The Supreme Court rules that signature error does not invalidate wills

Journals Manager + Online Editor


Supreme CourtThe Supreme Court has unanimously ruled that a couple's intended heir should not be disinherited despite the fact that the couple erroneously signed each others wills.

Lord Neuberger, giving the majority judgment in the case of Marley v Rawlings and Another [2014] UKSC 2, held that 'a will should be interpreted in the same way as a contract' but that under certain circumstances ‘direct evidence of the testator's intention is admissible'.

Alfred Rawlings and his wife, Maureen Rawlings, had drafted mirror wills in 1999. Each spouse left their entire estate to the other, and to the appellant, Terry Marley, if the other had already died.

Mrs Rawlings died in 2003, but it was only in 2006, when Mr Rawlings died, that the error became evident.

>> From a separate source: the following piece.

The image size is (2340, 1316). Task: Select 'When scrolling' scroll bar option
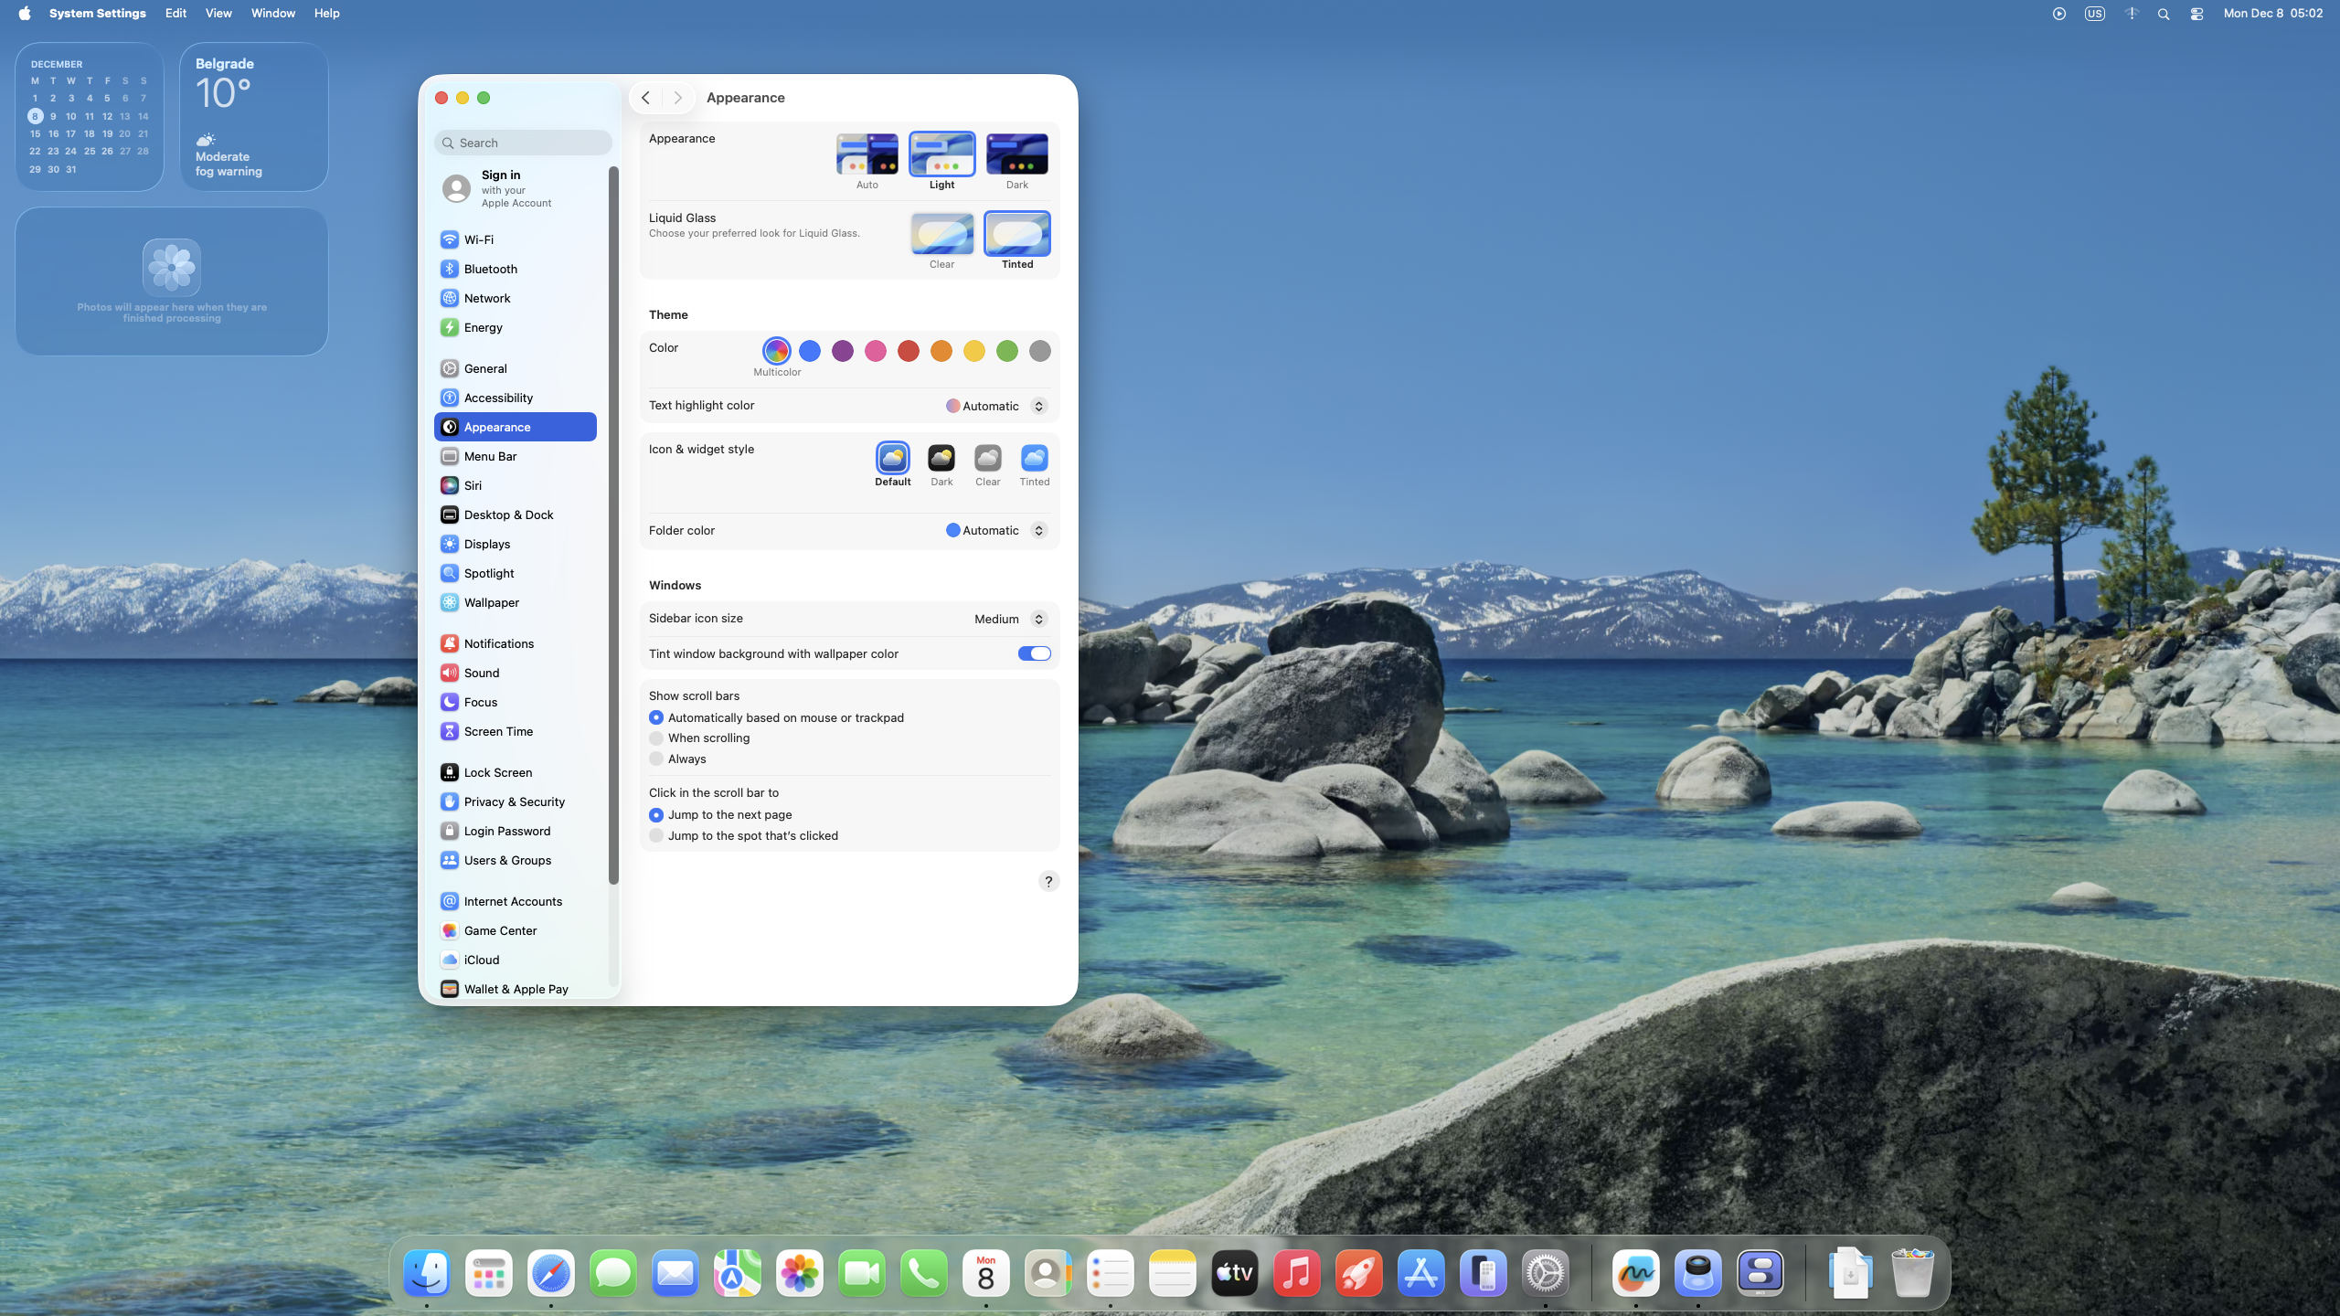pyautogui.click(x=656, y=738)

The respondents, Terry and Michael Rawlings, Mr and Mrs Rawlings's sons, challenged the validity of the will which Mr Rawlings signed. If it was valid, Mr Marley would inherit the £70,000, whereas if it was invalid, Mr Rawlings would have died intestate, and the respondents would inherit the £70,000.

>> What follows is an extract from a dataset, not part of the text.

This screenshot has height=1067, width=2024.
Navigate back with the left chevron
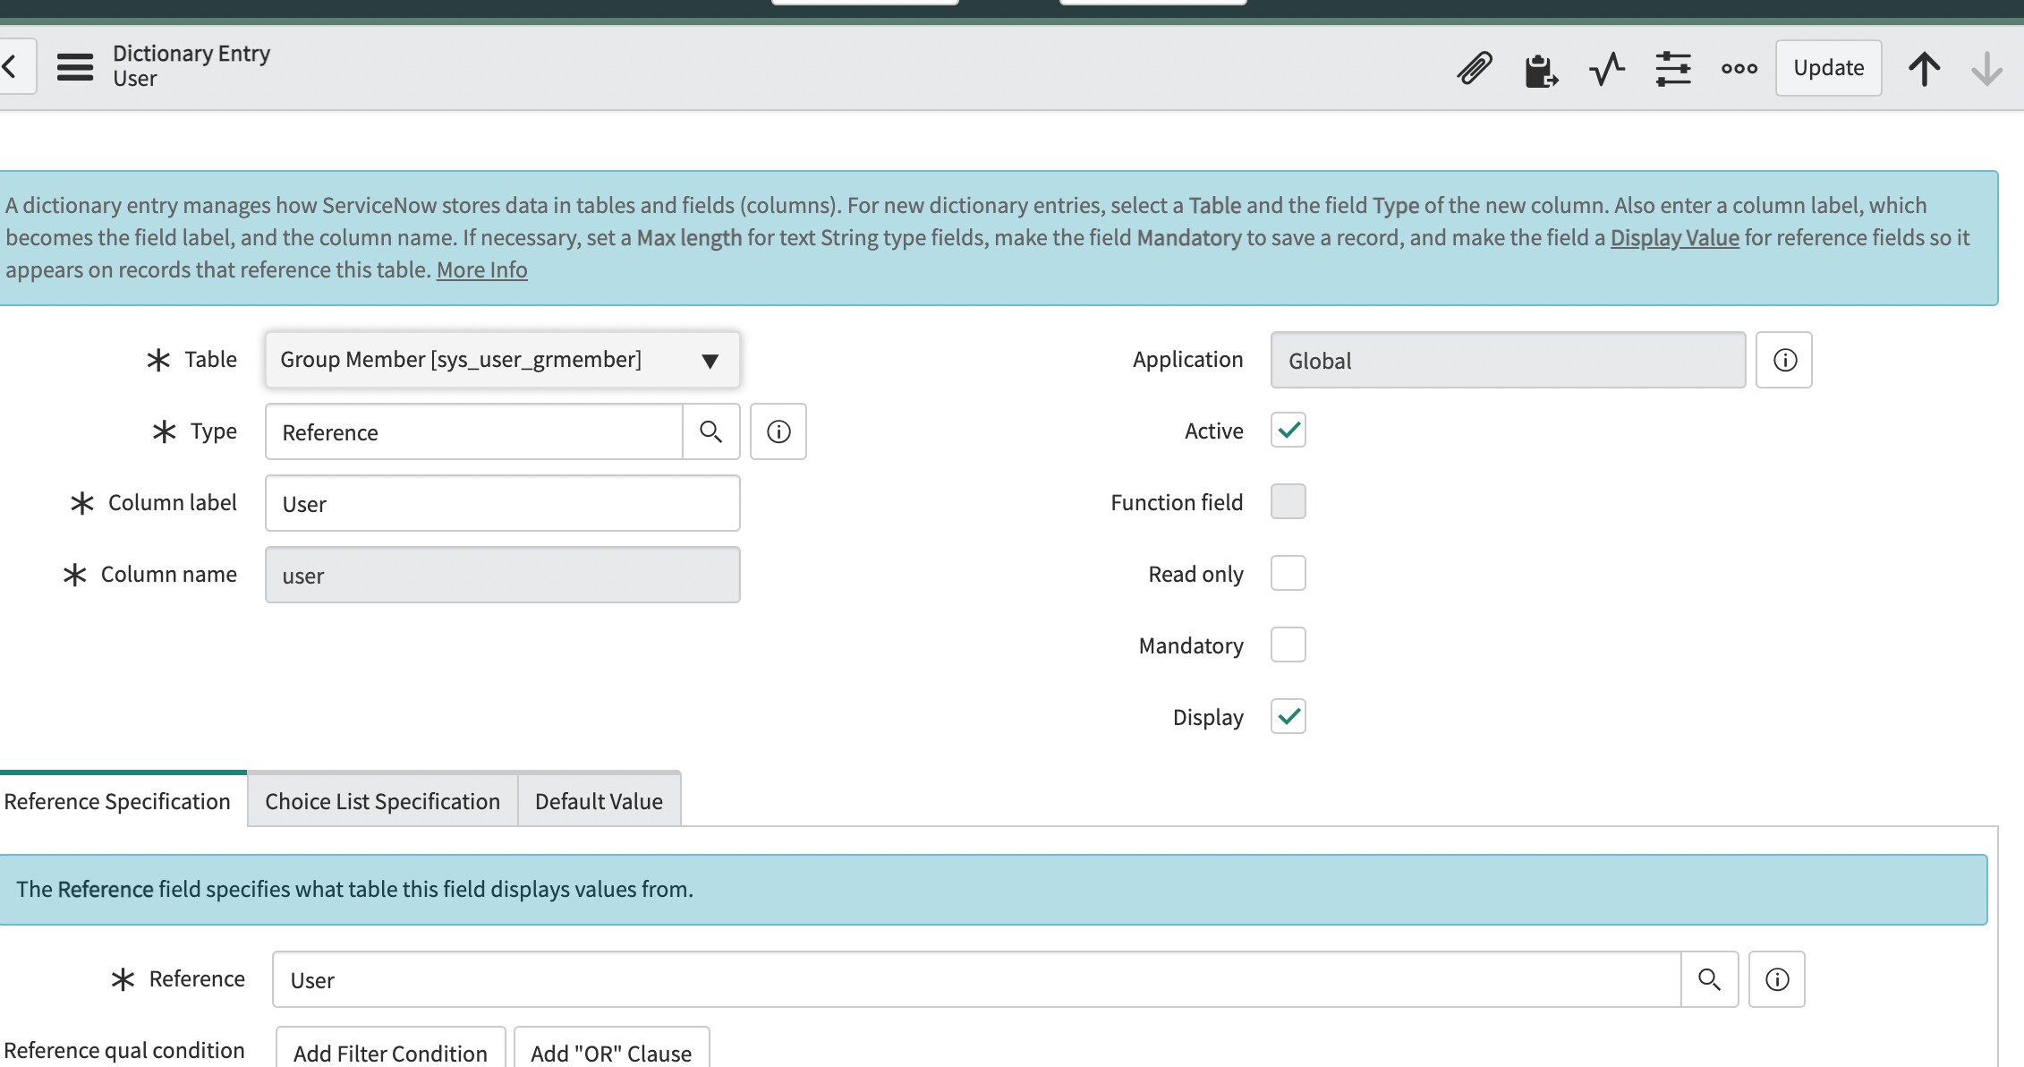pos(13,65)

In 2012 the Court of Appeal upheld the decision of the High Court that Mr Rawlings had not intended to give effect to the will which he signed and that in any event the court does not have the relevant power to rectify the will.

Lord Neuberger, however, said that: 'When interpreting a contract, the court is concerned to find the intention of the party or parties ... When it comes to interpreting wills, it seems to me that the approach should be the same.'

The Supreme Court thus ruled that the will should be rectified so that it contains the typed parts of the will signed by the late Mrs Rawlings in place of the typed parts of the will signed by Mr Rawlings.

The judgment is available from the Supreme Court website.